Me atrevería a decir que nadie pone en duda que uno de los mayores logros sociales en la historia reciente de la humanidad es el de la protección de los derechos de los trabajadores. Pocos desconocen que el esfuerzo conjunto entre empleados y empleadores es lo que hace que a las empresas les vaya bien. La empresa, desde la unipersonal hasta las grandes multinacionales, es esa casa común donde cohabitan los dueños y los que trabajan en ella. Pocos, así mismo, pueden negar que las cosas hoy no son iguales; que las empresas de ahora no son las de hace 50 años y que las personas que laboran en ellas o que quieren obtener nuevas oportunidades de ingreso y de empleo, también son diferentes.

El tan mencionado cambio no es solo el eslogan de campaña y la ruta de acción del gobierno, es el devenir constante al que se enfrenta una sociedad. El cambio es el diario acontecer de las empresas y para sobrevivir deben adaptarse e innovar. Lo cierto es que el cambio en la manera como se hacen los negocios es más rápido que la legislación, eso nos enseñaban ya hace más de 30 años, en mis clases de derecho comercial. La legislación debería, acompasadamente, reglar para tratar de subsanar las tensiones que surgen en la evolución de las relaciones sociales. Miremos dos cambios profundos que han sucedido recientemente: los jóvenes que hoy en día salen a buscar nuevas oportunidades de ingreso y empleo, ¿qué desean? Muchos de ellos quieren libertad o, pongámoslo de otra forma, flexibilidad.

No se quieren amarrar con un solo patrono. Quieren aprovechar su tiempo y equilibrarlo entre familia, intereses personales y su manera de ganarse la vida. Buscan poder escoger qué hacer y cuándo hacerlo. Quieren horarios flexibles, formas de contratación menos rígidas. En fin, para no extenderme, son muy diferentes en su forma de aproximarse a la vida laboral a como fuimos los de la generación de trabajadores que los antecedimos. Nosotros queríamos estabilidad y ellos quieren flexibilidad.

La manera en que se compite también cambió. Ya no solo se compite entre empresas, sino entre ciudades y países, para atraer la inversión. El Salvador, Honduras, Nicaragua y Guatemala conforman el CA-4; en esos países el salario de un trabajador es un 70% más alto que en Colombia y la relación laboral es flexible. Esto los llevó a evolucionar y a convertirse en una potencia mundial en confecciones —sector intensivo en mano de obra— y ya están exportando a los Estados Unidos el equivalente al 50% de lo que exporta China a ese país. En Colombia, paradójicamente, el gobierno del cambio propone una reforma laboral rígida, que se viene —como me dijo alguien esta semana— “con unas soluciones viejas a unos nuevos desafíos”.

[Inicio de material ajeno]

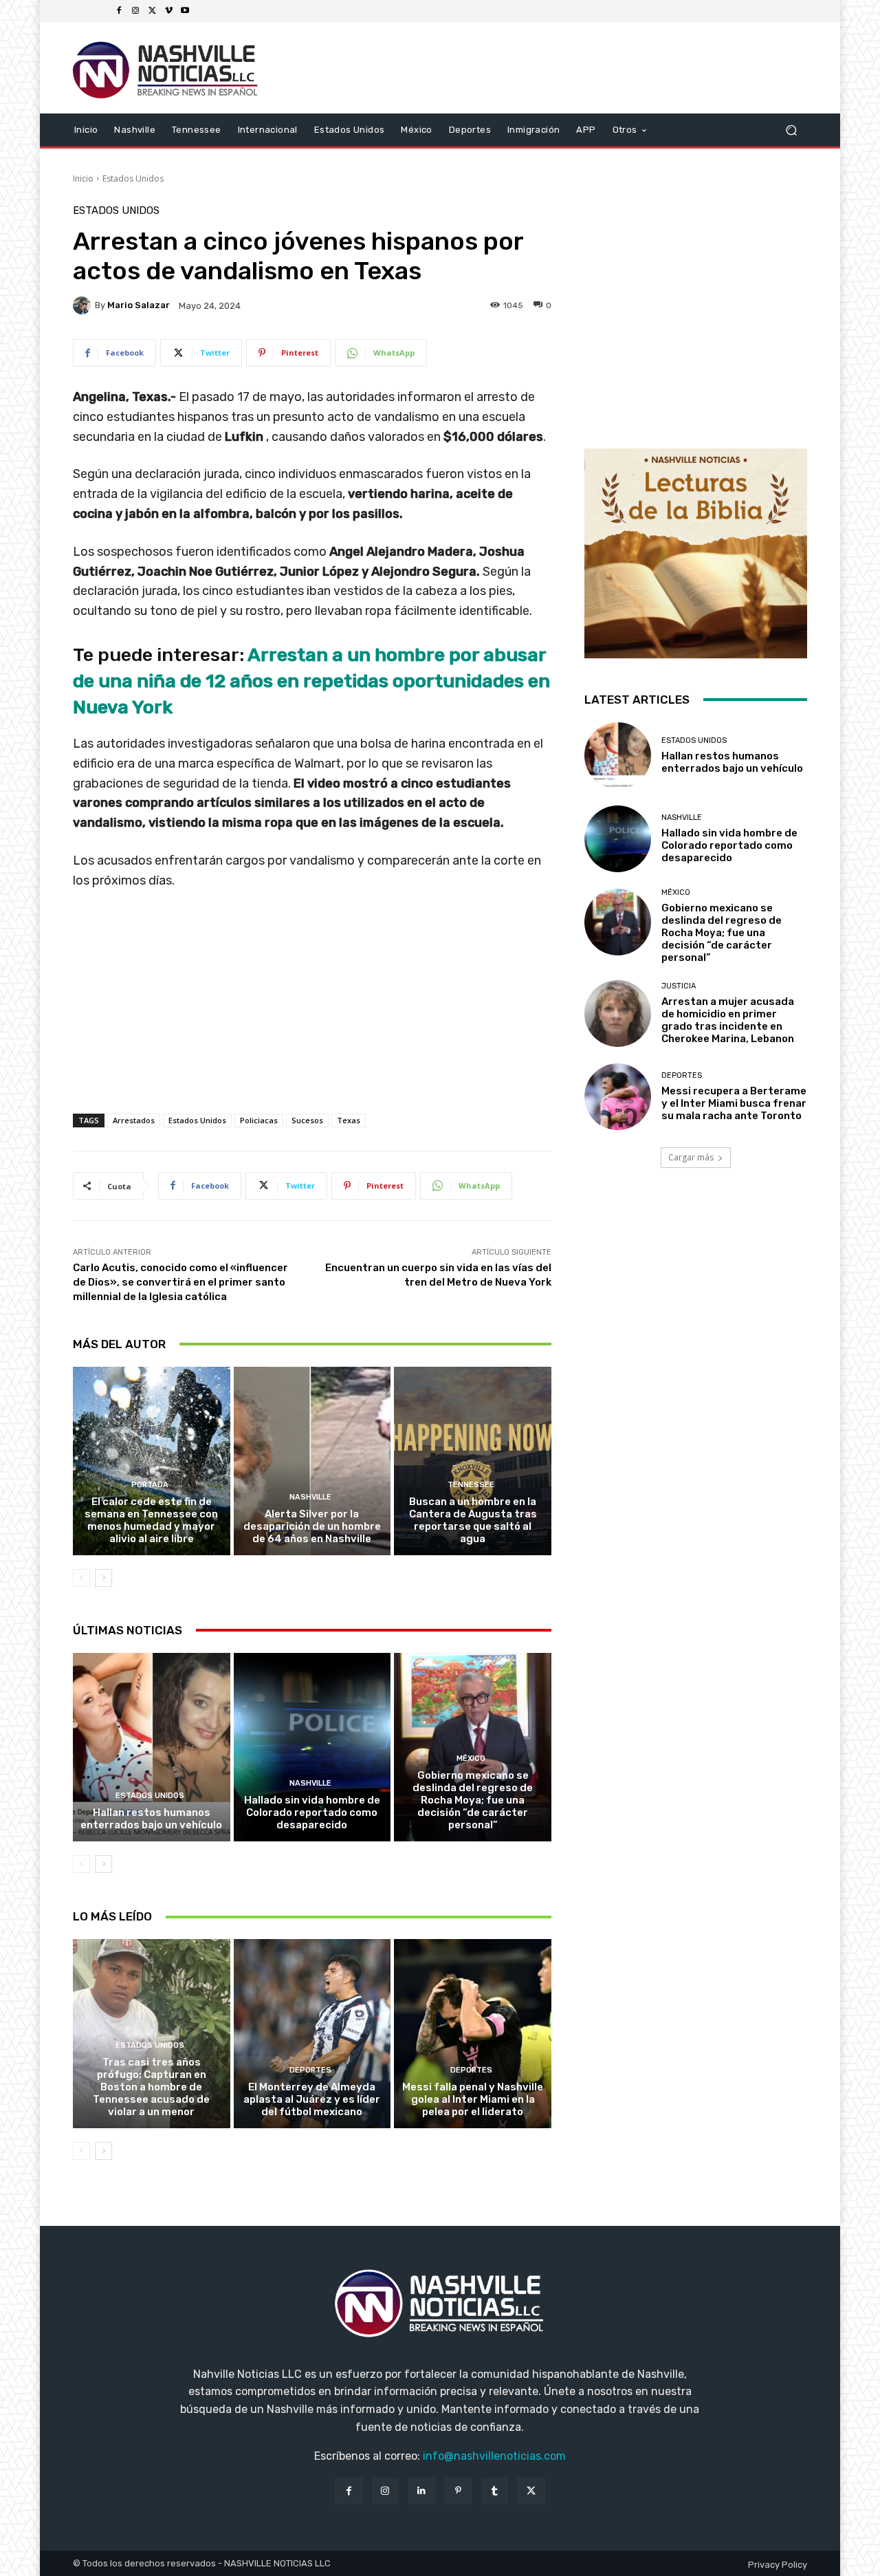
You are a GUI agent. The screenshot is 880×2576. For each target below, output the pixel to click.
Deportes (310, 2070)
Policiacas (259, 1120)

La reforma, que parece más bien un clásico setentero, no aborda las nuevas realidades y expectativas de los trabajadores millennials y centennials, tampoco cómo disminuir la informalidad ni cómo competir con los países que hoy nos están ganando la pelea en el mercado, por ser más flexibles. Ah, eso sí, se aumenta la estabilidad laboral reforzada, se limita el contrato por obra, se incrementan las indemnizaciones, se limita a las empresas de servicios temporales y la tercerización laboral. Y la cereza del pastel: según Fenalco, se aumentarían los costos en un 30%. Esperemos que la reforma sea profundamente modificada, porque, si no… ¿A qué empresa le dedica uno ese clásico setentero de Gloria Gaynor “I will survive”?